> Data for this exercise:
════════════════

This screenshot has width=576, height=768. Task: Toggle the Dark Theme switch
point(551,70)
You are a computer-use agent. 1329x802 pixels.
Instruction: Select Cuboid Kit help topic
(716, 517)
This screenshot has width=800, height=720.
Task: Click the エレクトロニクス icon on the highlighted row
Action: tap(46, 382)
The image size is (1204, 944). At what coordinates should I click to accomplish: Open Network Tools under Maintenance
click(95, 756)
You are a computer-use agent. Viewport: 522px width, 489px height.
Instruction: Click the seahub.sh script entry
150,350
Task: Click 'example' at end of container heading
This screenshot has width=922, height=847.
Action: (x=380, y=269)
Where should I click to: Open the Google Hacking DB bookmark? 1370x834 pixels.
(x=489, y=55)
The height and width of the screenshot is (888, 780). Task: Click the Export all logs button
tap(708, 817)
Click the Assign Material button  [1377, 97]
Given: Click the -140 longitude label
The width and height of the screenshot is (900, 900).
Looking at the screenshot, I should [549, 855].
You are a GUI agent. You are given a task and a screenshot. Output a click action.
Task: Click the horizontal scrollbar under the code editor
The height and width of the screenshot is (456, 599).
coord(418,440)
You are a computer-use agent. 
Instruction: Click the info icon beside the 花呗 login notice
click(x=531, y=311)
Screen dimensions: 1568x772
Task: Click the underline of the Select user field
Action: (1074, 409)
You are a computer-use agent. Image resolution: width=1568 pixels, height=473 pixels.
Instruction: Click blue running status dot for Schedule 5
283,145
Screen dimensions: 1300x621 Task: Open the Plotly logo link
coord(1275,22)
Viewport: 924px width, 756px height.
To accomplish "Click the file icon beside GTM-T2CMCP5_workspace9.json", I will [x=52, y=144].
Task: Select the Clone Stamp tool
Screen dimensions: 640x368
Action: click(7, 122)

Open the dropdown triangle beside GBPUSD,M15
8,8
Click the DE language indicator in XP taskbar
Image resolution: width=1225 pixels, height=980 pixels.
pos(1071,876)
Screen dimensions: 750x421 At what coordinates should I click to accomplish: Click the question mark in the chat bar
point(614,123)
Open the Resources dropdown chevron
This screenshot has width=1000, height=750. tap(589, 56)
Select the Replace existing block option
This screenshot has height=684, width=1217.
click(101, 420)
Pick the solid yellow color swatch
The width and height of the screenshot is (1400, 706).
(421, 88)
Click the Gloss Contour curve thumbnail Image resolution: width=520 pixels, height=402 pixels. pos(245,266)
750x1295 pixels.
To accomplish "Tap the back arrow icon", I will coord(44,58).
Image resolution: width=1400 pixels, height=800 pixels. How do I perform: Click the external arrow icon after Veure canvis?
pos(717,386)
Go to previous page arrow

════════════════

Please, from the entries above, set down exactly the lines from the one containing "Screen dimensions: 640x368" through the one containing "Click the Gloss", and only those.

> Your response:
Screen dimensions: 640x368
Action: click(7, 122)

Open the dropdown triangle beside GBPUSD,M15
8,8
Click the DE language indicator in XP taskbar
Image resolution: width=1225 pixels, height=980 pixels.
pos(1071,876)
Screen dimensions: 750x421 At what coordinates should I click to accomplish: Click the question mark in the chat bar
point(614,123)
Open the Resources dropdown chevron
This screenshot has width=1000, height=750. tap(589, 56)
Select the Replace existing block option
This screenshot has height=684, width=1217.
click(101, 420)
Pick the solid yellow color swatch
The width and height of the screenshot is (1400, 706).
(421, 88)
Click the Gloss Contour curve thumbnail Image resolution: width=520 pixels, height=402 pixels. pos(245,266)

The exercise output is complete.